Horusstele Avignon A.58
Übersetzung und Kommentar
Vorderseite
Bildbeischriften
[beim Falken auf der Standarte, A.1] Dein (allgemeiner) zꜣ-Schutz ist beim Herrn des Lebens/Erdkreises (?), (bei) Dem,-der-auf-seinem-Papyrusstängel-ist.
[beim Nefertemsymbol] Dein (allgemeiner) zꜣ-Schutz im Leben ist bei Nefertem, der die Beiden Länder behütet.
[auf dem Sockel bei einem Falken in einem Serech/Kasten, A.5] Der Herr des Erdkreises (?)1.
1 Moret 1913, 56 liest diese Inschrift als nb ꜣḫ.t: „Herr des Horizonts“. Was Moret als ꜣḫ.t: "Horizont" liest, ist fast wie das mutmaßliche ꜥnḫ: "Leben" in Z. A.1 geschrieben. Statt an ꜥnḫ könnte man zumindest im zweiten Fall auch an den šn-Ring denken. Horus nb-šn ist auf einigen Horusstelen belegt (C. Leitz, Lexikon der ägyptischen Götter und Götterbezeichnungen. Band III. p – nbw, Orientalia Lovaniensia Analecta 112 (Leuven/Paris/Dudley, MA 2002), 753a: „der Herr des Erdkreises“).
################
◆ Aufgabe 1 ◆
Schreibe den Abschnitt der Datenzeilen zwischen der Zeile mit „You are a GUI“ und der Zeile mit „The image size is (541, 801).“, beide eingeschlossen, als JSON-Liste von Zeichenketten um. Jede Zeile wird ein Eintrag, Leerzeilen fallen weg.

Gespeicherte Einträge:
################
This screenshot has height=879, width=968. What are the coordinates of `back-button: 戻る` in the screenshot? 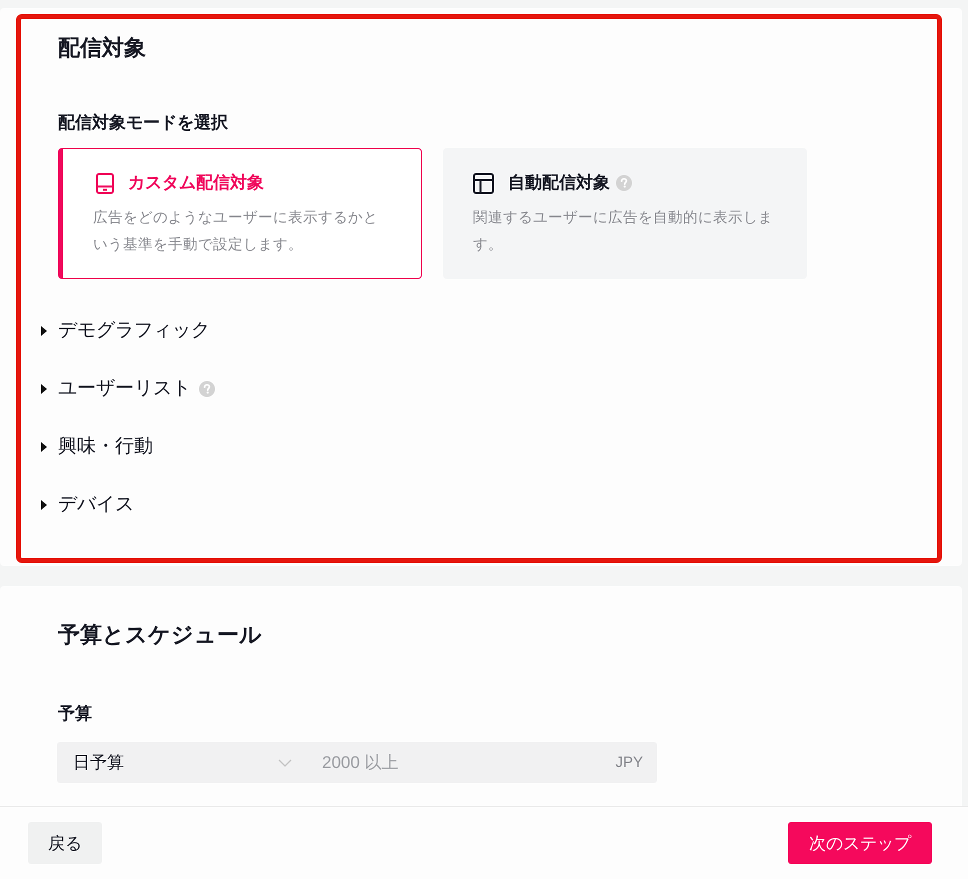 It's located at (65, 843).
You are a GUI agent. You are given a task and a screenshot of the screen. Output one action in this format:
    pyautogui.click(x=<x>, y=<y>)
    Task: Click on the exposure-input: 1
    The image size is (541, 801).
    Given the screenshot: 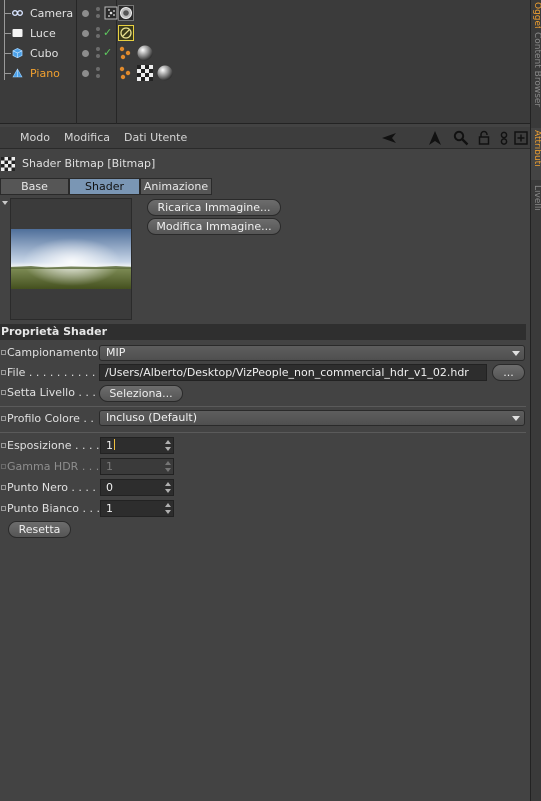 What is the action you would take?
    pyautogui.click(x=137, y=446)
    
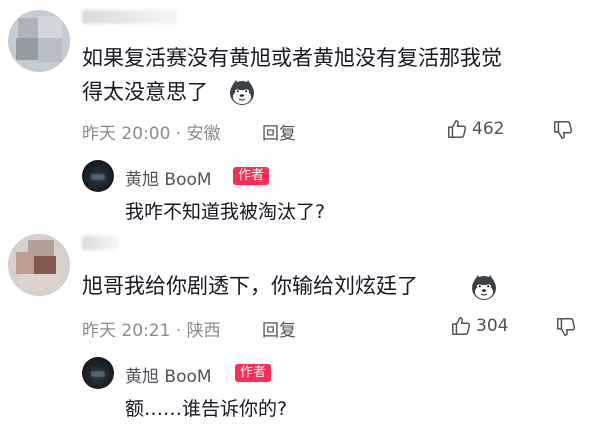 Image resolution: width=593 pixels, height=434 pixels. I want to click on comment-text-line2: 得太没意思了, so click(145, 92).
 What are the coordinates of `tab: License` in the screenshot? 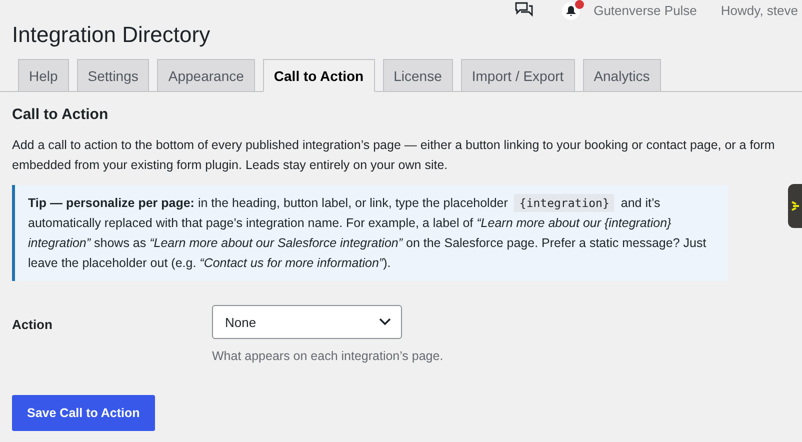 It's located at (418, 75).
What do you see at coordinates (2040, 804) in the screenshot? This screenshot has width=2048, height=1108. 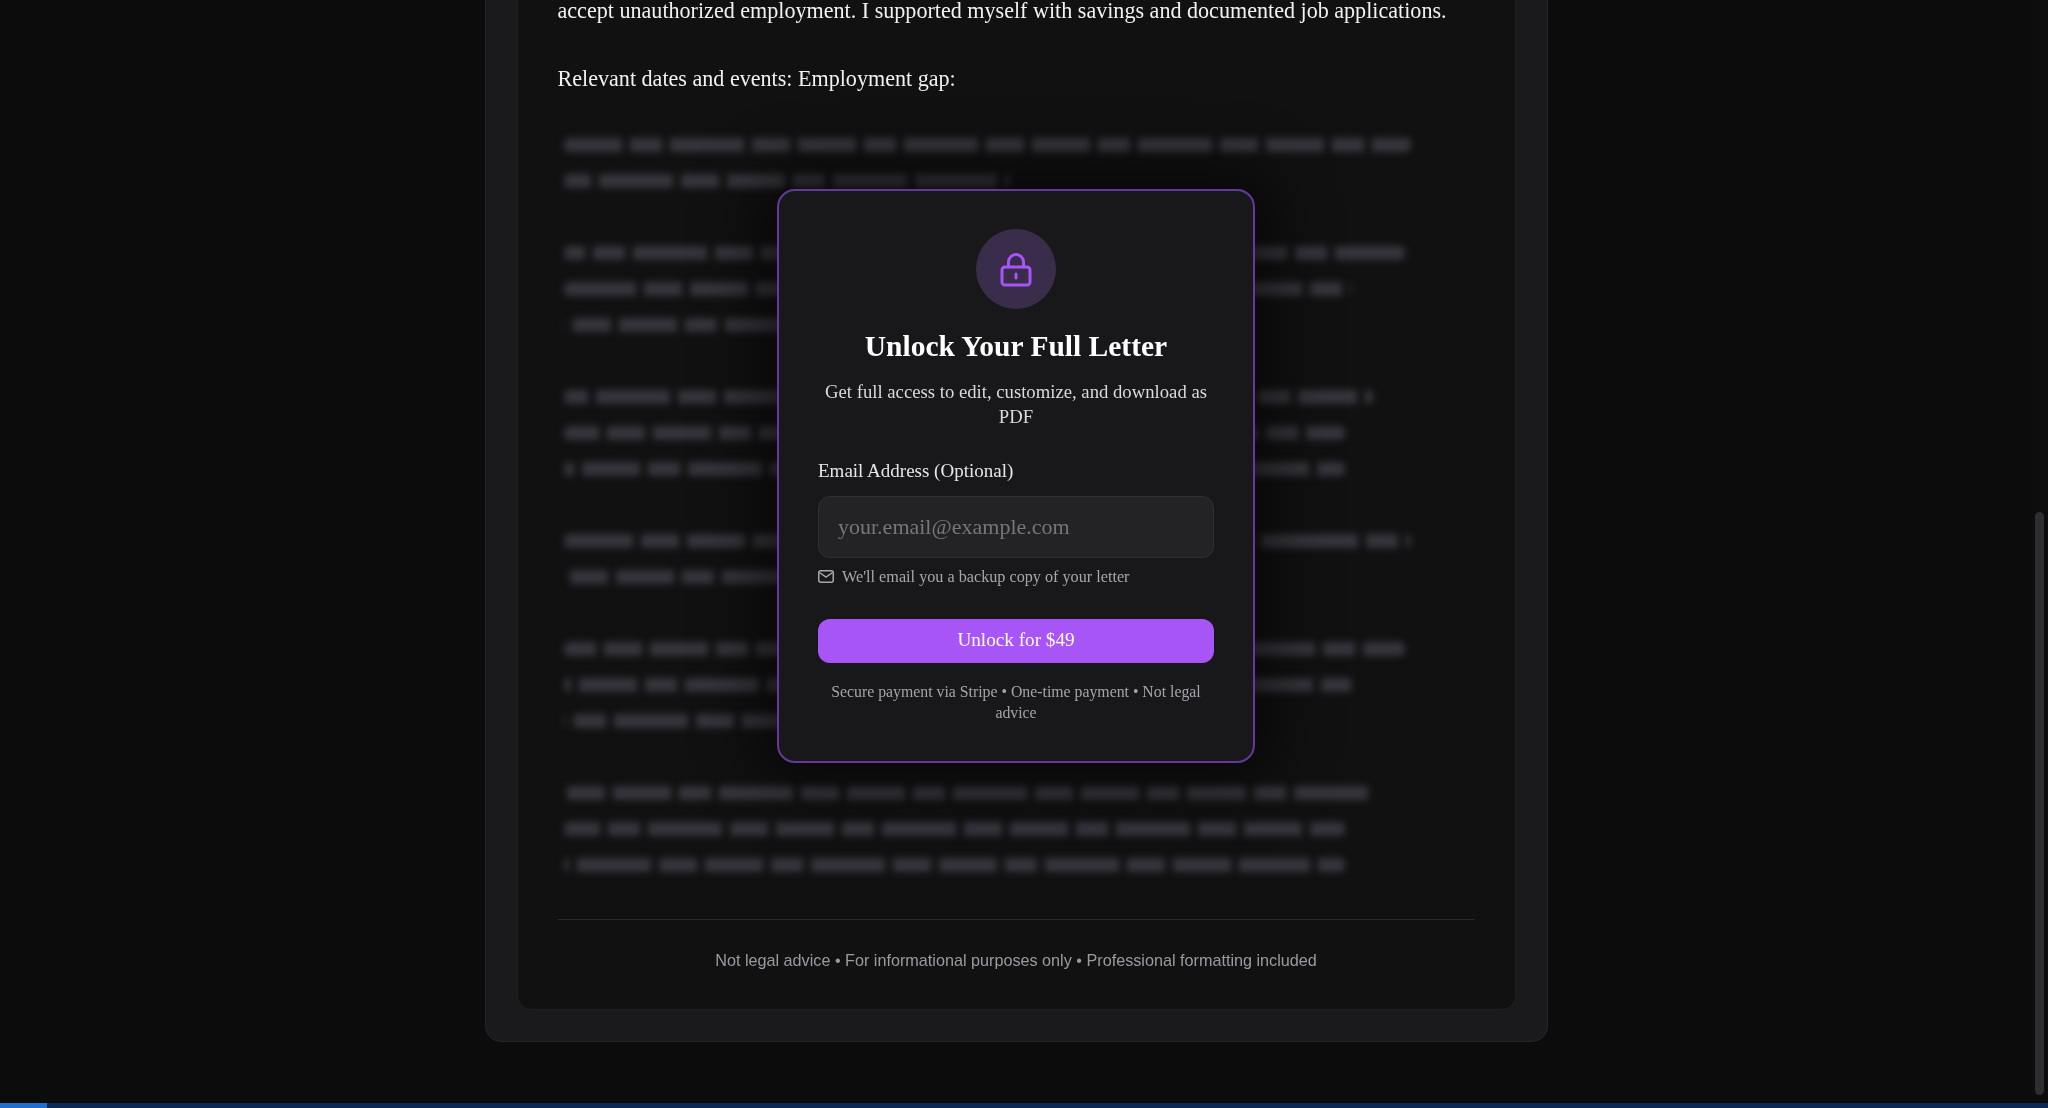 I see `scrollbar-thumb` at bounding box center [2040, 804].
################
◆ Aufgabe 2 ◆
Wiederhole aus dem Text zur Horusstele den Wortlaut zwischen „Horusstele Avignon A.58“ und „des Erdkreises (?)1.“, beide eingeschlossen, ohne jede Änderung.

◆ Antwortbereich 1 ◆
[
  "You are a GUI agent. You are given a task and a screenshot of the screen. Output one action in this format:",
  "    pyautogui.click(x=<x>, y=<y>)",
  "    Task: Click on the exposure-input: 1",
  "    The image size is (541, 801)."
]

◆ Antwortbereich 2 ◆
Horusstele Avignon A.58
Übersetzung und Kommentar
Vorderseite
Bildbeischriften
[beim Falken auf der Standarte, A.1] Dein (allgemeiner) zꜣ-Schutz ist beim Herrn des Lebens/Erdkreises (?), (bei) Dem,-der-auf-seinem-Papyrusstängel-ist.
[beim Nefertemsymbol] Dein (allgemeiner) zꜣ-Schutz im Leben ist bei Nefertem, der die Beiden Länder behütet.
[auf dem Sockel bei einem Falken in einem Serech/Kasten, A.5] Der Herr des Erdkreises (?)1.